§ **Try it**
Write out the listing again, exactly as it appears below.

^^^^^^^^

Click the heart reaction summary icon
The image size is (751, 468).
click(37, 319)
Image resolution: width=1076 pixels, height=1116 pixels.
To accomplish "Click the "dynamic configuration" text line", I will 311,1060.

^^^^^^^^

§ **Answer space**
Click the heart reaction summary icon
The image size is (751, 468).
click(37, 319)
Image resolution: width=1076 pixels, height=1116 pixels.
To accomplish "Click the "dynamic configuration" text line", I will 311,1060.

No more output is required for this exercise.